**DATA FOR ANALYSIS**
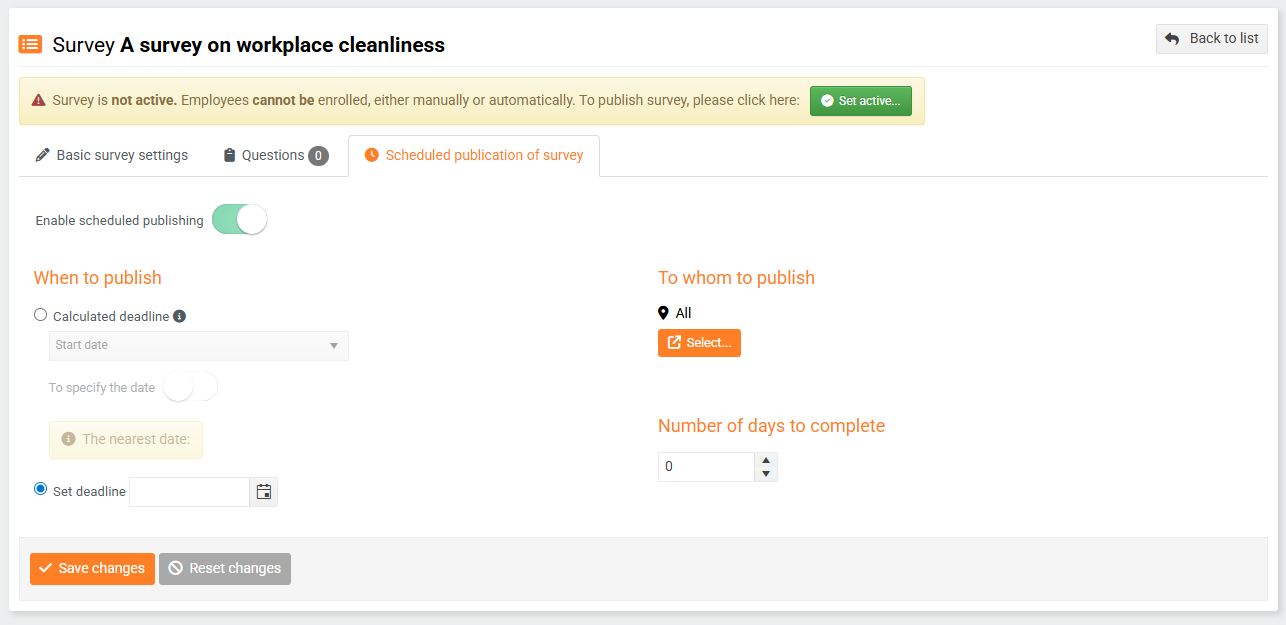Viewport: 1286px width, 625px height.
Task: Select the Calculated deadline radio button
Action: (41, 315)
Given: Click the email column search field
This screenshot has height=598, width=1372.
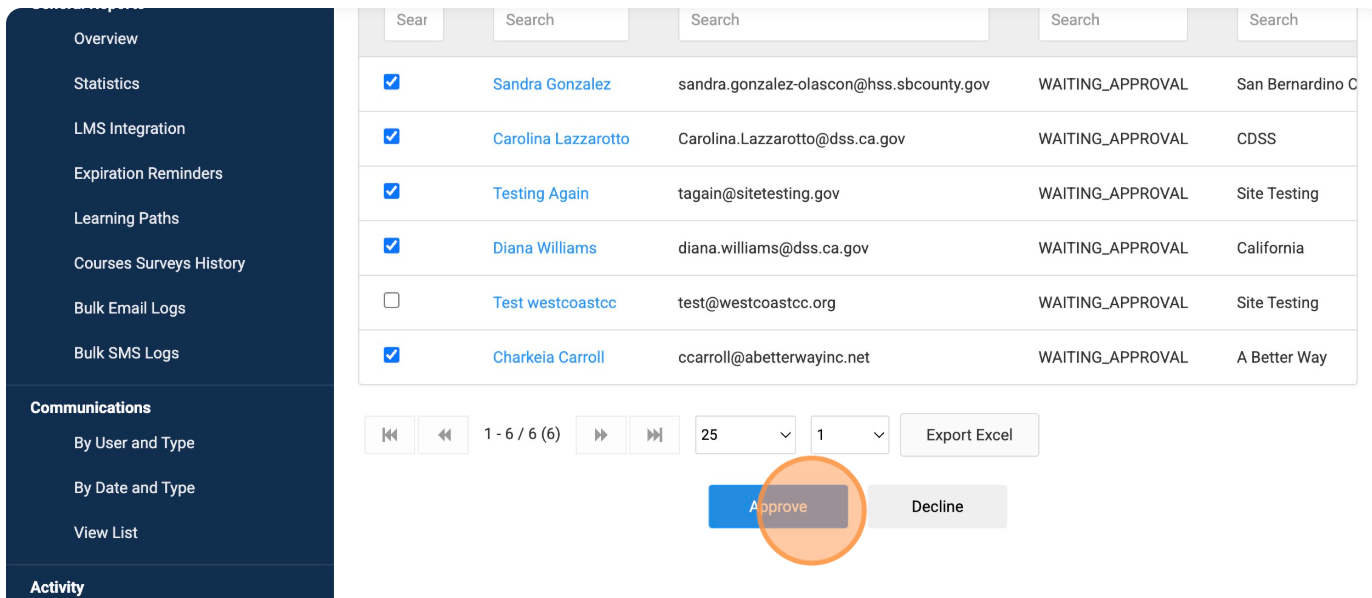Looking at the screenshot, I should click(x=833, y=21).
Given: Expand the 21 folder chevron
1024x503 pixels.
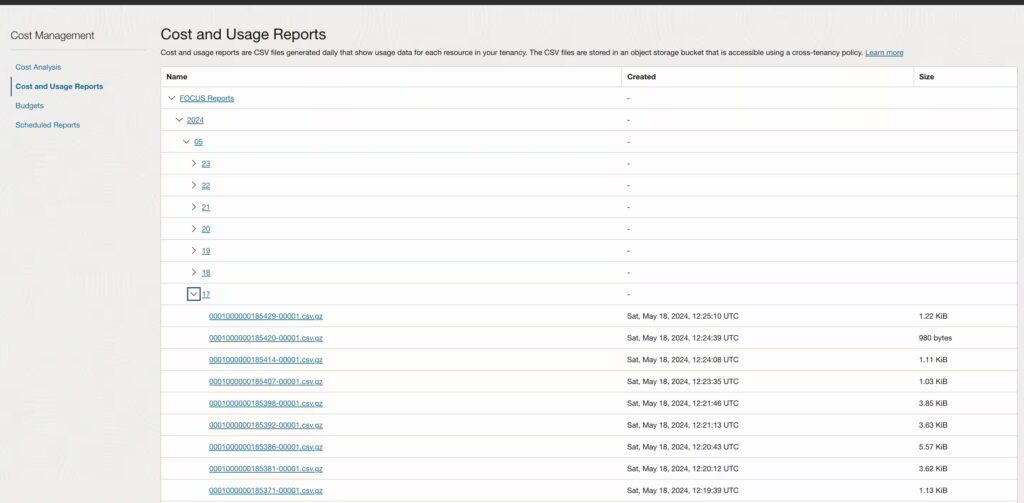Looking at the screenshot, I should click(x=194, y=207).
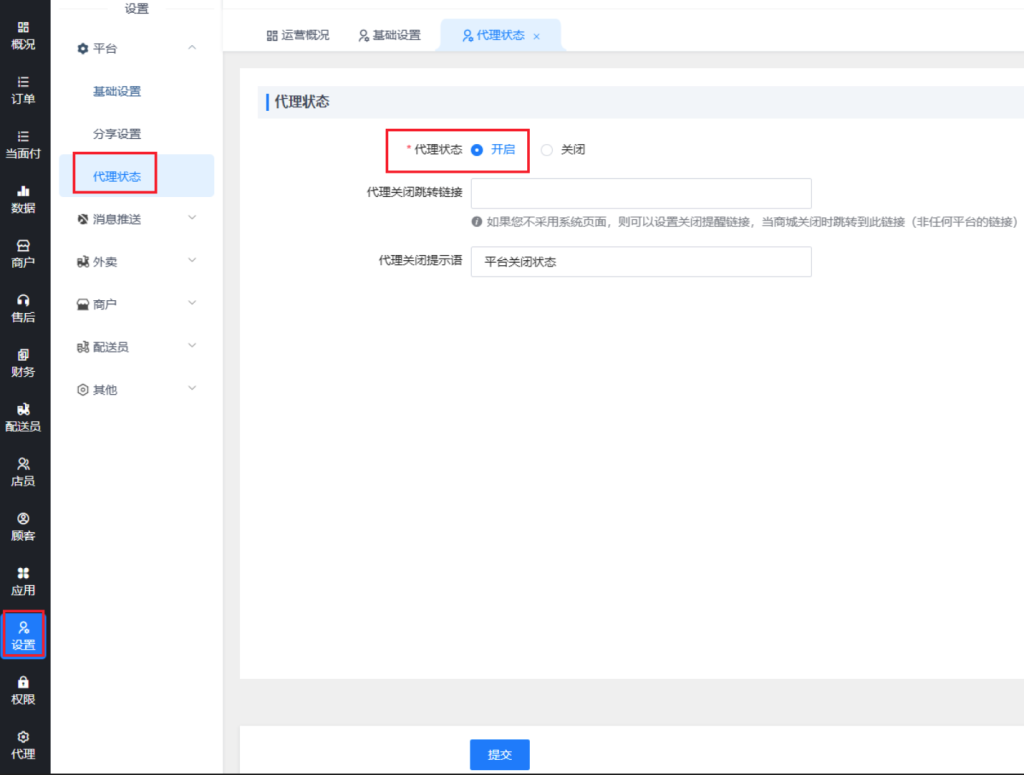
Task: Click the 财务 finance sidebar icon
Action: [x=23, y=363]
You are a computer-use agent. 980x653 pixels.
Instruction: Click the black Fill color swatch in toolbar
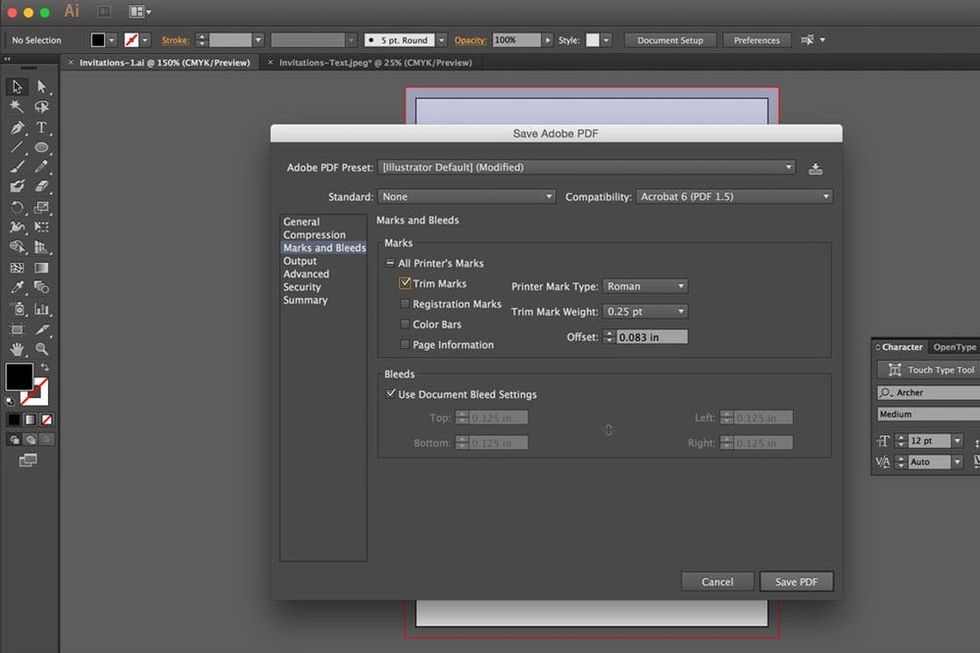tap(19, 376)
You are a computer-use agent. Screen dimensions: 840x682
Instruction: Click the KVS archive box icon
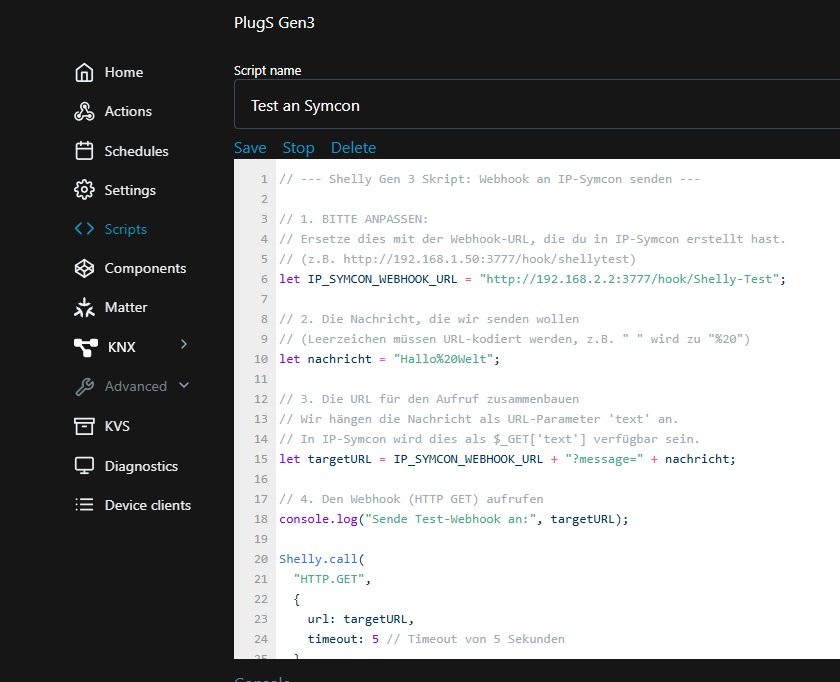pyautogui.click(x=85, y=426)
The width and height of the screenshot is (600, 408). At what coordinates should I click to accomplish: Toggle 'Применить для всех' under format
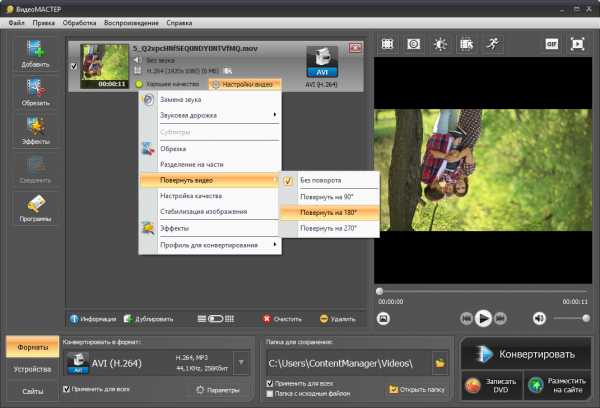66,389
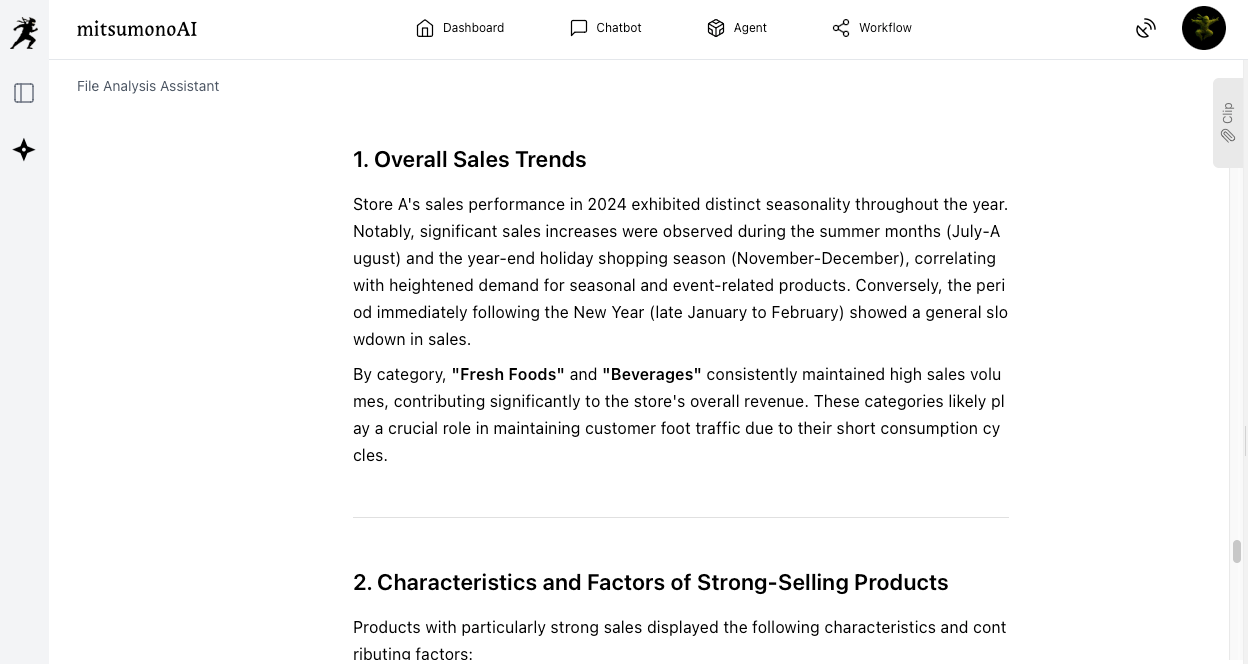Screen dimensions: 1248x664
Task: Select the Workflow menu label
Action: click(885, 28)
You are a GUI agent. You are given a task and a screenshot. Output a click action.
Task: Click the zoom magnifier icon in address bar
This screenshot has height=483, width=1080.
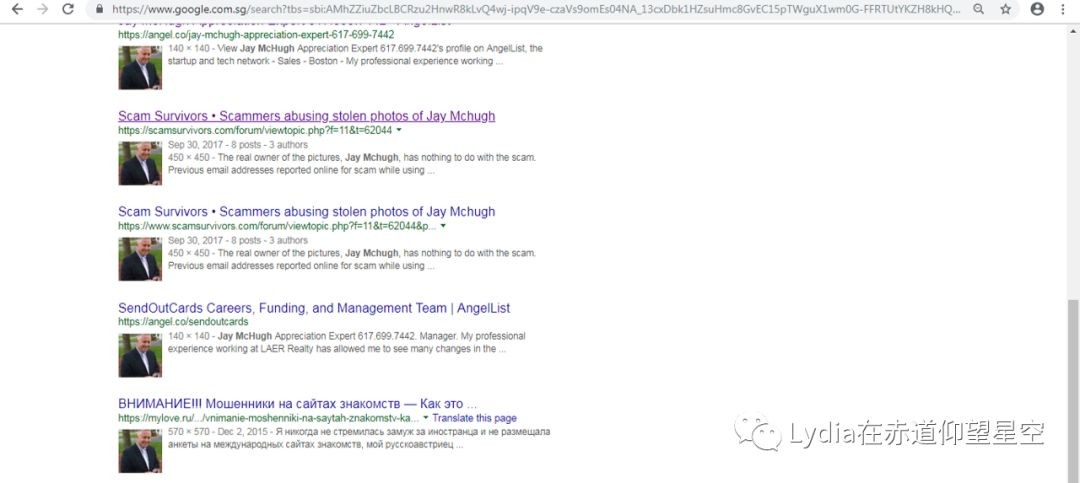coord(978,9)
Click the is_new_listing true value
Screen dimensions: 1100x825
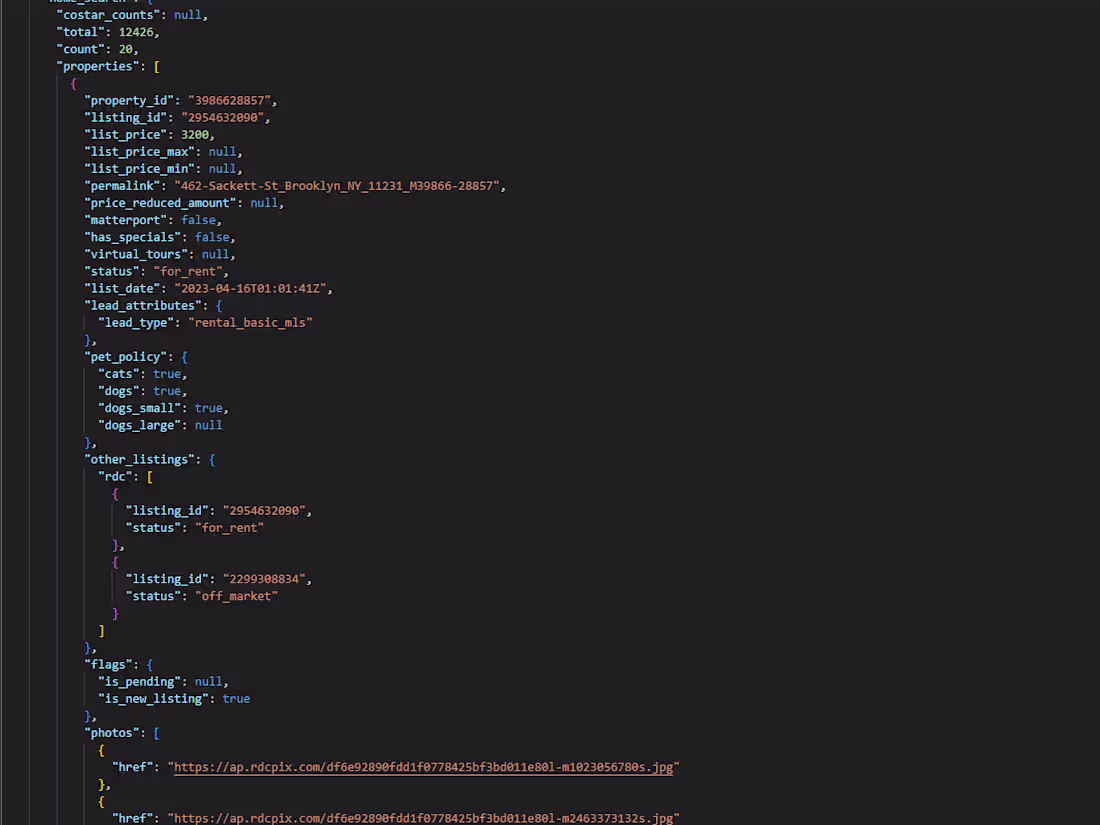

**EXERCISE DETAILS**
Only a number is expected here: the count of lines in the listing that hold the string "computer".

**SOLUTION FOR THIS PROBLEM**
2